Can B2B prospecting be GDPR-compliant at all?
Yes — and this is the most misunderstood point in B2B sales. GDPR does not ban processing professional contact data without consent. Article 6(1)(f) allows processing under legitimate interest, and both regulators and case law recognize B2B direct marketing as a legitimate interest — provided the data is business-related, the processing is proportionate, and the person can object easily. Compliant B2B prospecting is a solved problem; sloppy execution is what creates risk.
What legitimate interest actually requires
- Business context only: work emails and job data — not personal addresses, private phone numbers, or sensitive categories
- A documented balancing test: your interest weighed against the person’s reasonable expectations (a VP of Sales expects vendor outreach; a random consumer does not)
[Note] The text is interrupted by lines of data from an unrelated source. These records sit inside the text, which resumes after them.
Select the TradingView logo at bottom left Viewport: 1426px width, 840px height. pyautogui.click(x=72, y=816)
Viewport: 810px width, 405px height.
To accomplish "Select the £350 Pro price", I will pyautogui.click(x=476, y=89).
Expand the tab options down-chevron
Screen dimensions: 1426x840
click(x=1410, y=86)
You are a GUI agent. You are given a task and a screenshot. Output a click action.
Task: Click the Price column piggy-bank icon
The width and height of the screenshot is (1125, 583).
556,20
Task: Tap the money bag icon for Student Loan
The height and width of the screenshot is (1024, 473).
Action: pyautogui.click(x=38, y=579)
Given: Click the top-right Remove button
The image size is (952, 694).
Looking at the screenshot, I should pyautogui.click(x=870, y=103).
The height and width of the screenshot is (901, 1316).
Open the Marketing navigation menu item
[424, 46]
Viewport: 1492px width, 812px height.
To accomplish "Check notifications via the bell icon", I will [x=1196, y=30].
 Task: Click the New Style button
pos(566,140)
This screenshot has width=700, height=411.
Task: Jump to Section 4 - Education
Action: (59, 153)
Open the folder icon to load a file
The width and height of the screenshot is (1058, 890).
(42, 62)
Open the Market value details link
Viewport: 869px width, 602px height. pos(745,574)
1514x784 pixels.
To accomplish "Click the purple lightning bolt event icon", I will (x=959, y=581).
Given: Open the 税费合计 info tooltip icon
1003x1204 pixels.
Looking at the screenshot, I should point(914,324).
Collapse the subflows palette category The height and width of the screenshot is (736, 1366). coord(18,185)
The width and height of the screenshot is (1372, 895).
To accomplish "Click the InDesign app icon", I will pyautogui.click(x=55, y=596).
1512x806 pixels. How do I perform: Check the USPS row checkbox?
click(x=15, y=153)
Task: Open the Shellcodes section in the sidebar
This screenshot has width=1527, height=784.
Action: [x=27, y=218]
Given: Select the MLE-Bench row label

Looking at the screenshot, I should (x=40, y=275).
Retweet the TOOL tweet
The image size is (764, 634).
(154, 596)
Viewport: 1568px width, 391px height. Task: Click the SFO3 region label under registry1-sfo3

- Transparency: people can find out what data is held and where it came from
- An easy opt-out: honored quickly and permanently — this is Article 21’s absolute right to object to direct marketing
- Deletion on request: Article 17 erasure within the statutory window
Questions to ask any data provider
- Where does the data come from? (“Public and licensed sources” should come with specifics)
- Do you honor deletion requests and how fast? Is there a self-serve opt-out page?
- Will you sign a Data Processing Agreement (DPA)?
- Is there a documented lawful basis and balancing test for the dataset?
- What is the data residency and who are the sub-processors?
A provider that answers all five without hesitation is safe to build on. One that dodges the sourcing question is transferring its risk to you — under GDPR, you as the data controller carry the liability for data you process, regardless of who sold it to you.
The email rules on top of GDPR: PECR and national law
GDPR governs the data; separate e-privacy rules govern the outreach itself. The practical summary for cold email: in most EU countries, B2B email to corporate addresses under legitimate interest is workable with a clear identity and opt-out, but Germany and Austria are stricter (effectively consent-based). Calibrate volume and targeting per country rather than treating the EU as one bloc.
How Sendburg handles it
- Business contact data only, from public and licensed sources — never unvetted broker purchases
- Self-serve removal at send-burg.com/opt-out, completed within 30 days with verification
- DPA available for every customer, full sub-processor list published in our privacy policy
- GDPR compliance and SOC 2 Type II controls documented on our security page
Compliance is not the enemy of pipeline — bad data is. Lists built from compliant, verified sources bounce less, get fewer complaints, and protect your domain reputation as a side effect.